### PASSAGE GIVEN
──────

Chapter Four: An Affordable And Attainable Way Of Achieving The Boudoir

To understand the power of a boudoir cap, one has to consider the physical space it is named after. In her work on the meaning of boudoir caps in New Zealand, Webster argues that buying and wearing a boudoir cap was an act of symbolic consumption which made the idea of the boudoir accessible to all (Webster, 165). What actually was a boudoir and what was its role in the life of women at the beginning of the twentieth century? The boudoir as a concept is mentioned in numerous books written for women to inform them about interior design or a recommended beauty regimen. These documents suggest that the boudoir was understood as a real physical space but also as an attitude towards a room. As such it relates to certain activities which are deemed quintessentially feminine.

──────

### INFORMATION SUPPLIED

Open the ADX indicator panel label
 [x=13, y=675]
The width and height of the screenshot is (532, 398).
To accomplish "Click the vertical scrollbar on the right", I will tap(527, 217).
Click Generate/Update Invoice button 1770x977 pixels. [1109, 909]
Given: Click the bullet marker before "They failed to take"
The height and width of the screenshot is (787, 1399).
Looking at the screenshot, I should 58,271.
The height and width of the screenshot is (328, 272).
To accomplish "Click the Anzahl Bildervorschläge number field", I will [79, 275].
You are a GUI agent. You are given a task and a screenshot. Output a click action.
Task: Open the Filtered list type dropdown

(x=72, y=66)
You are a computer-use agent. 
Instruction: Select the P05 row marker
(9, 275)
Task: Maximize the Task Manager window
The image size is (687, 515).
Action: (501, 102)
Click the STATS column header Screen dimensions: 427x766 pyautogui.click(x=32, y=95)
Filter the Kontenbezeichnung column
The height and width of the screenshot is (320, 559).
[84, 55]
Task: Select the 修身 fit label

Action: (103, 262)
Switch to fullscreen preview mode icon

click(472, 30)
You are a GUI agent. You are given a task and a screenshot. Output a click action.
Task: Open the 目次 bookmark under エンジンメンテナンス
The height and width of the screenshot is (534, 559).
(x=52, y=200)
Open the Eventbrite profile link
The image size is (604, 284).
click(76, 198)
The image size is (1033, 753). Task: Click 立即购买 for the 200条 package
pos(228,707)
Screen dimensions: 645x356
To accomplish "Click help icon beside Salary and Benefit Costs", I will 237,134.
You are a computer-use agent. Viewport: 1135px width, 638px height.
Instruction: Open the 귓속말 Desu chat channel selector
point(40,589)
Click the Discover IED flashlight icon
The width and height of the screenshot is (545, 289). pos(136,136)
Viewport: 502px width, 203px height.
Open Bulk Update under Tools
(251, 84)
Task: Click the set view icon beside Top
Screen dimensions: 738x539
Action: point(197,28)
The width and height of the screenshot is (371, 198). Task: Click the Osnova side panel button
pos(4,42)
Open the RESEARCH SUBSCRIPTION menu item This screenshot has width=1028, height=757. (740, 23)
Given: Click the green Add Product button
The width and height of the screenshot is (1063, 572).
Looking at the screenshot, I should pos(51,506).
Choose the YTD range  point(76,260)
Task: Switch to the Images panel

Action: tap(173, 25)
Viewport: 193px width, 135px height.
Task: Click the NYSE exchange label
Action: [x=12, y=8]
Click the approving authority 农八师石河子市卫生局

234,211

──────

### DIRECTIVE
Please decide whether each statement below agrees with the passage on boudoir caps, giving yes or no and the deciding words of the passage quoted exactly. 1. Webster's work looks at boudoir caps in New Zealand. 2. Webster holds that buying a boudoir cap brought the idea of the boudoir within reach of wealthy women only. 3. The books written for women treat the boudoir purely as a physical room.

### OUTPUT
1. Yes: "In her work on the meaning of boudoir caps in New Zealand"
2. No: "made the idea of the boudoir accessible to all"
3. No: "the boudoir was understood as a real physical space but also as an attitude towards a room"